### WORK TO COMPLETE
Could you return the records below line for line, word for word, leaving the pictures out of your answer?

### LISTING
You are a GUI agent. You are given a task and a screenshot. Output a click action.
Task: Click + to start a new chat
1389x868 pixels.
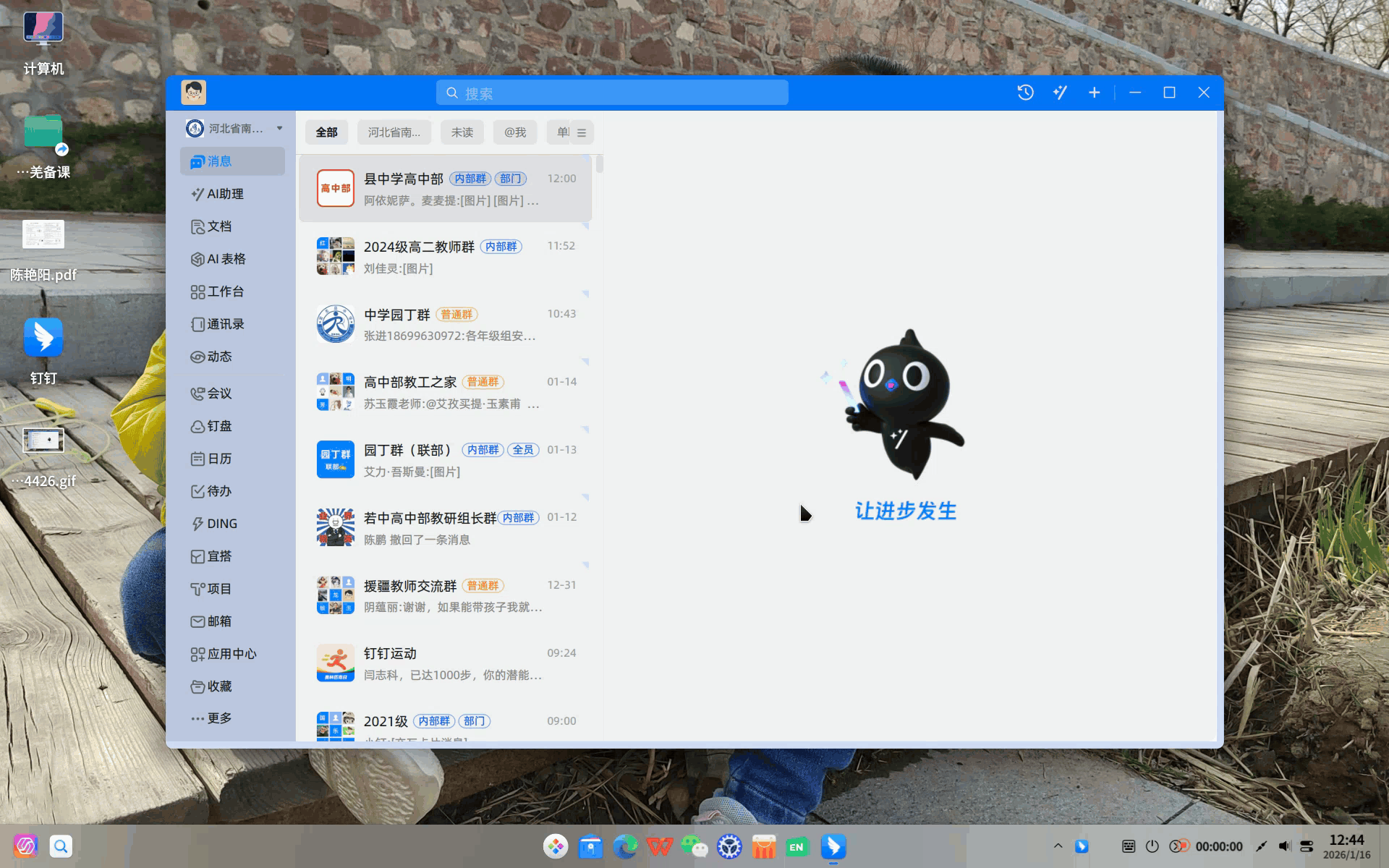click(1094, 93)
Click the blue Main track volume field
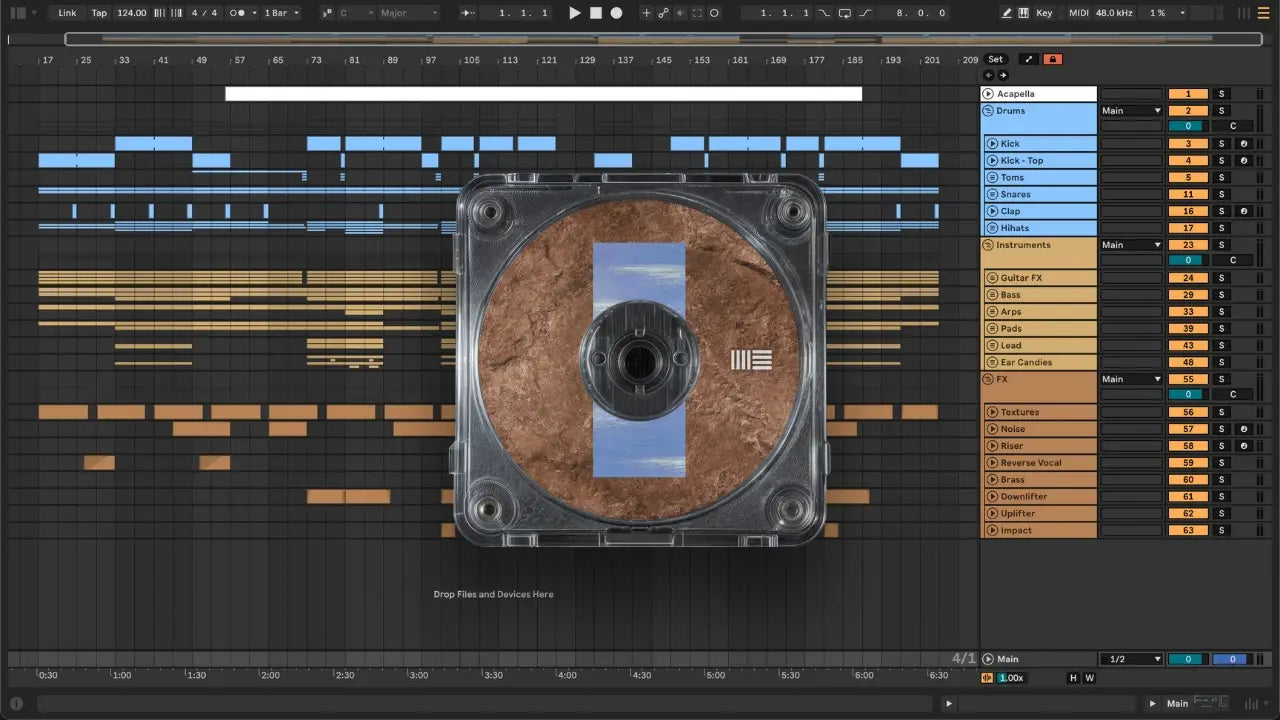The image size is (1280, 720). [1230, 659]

### SOLUTION TO THIS TASK
You are a GUI agent. You are given a task and a screenshot. Output a click action.
Task: Click + to start a new chat
1389x868 pixels.
click(1094, 93)
Click the blue Main track volume field
The image size is (1280, 720). [1230, 659]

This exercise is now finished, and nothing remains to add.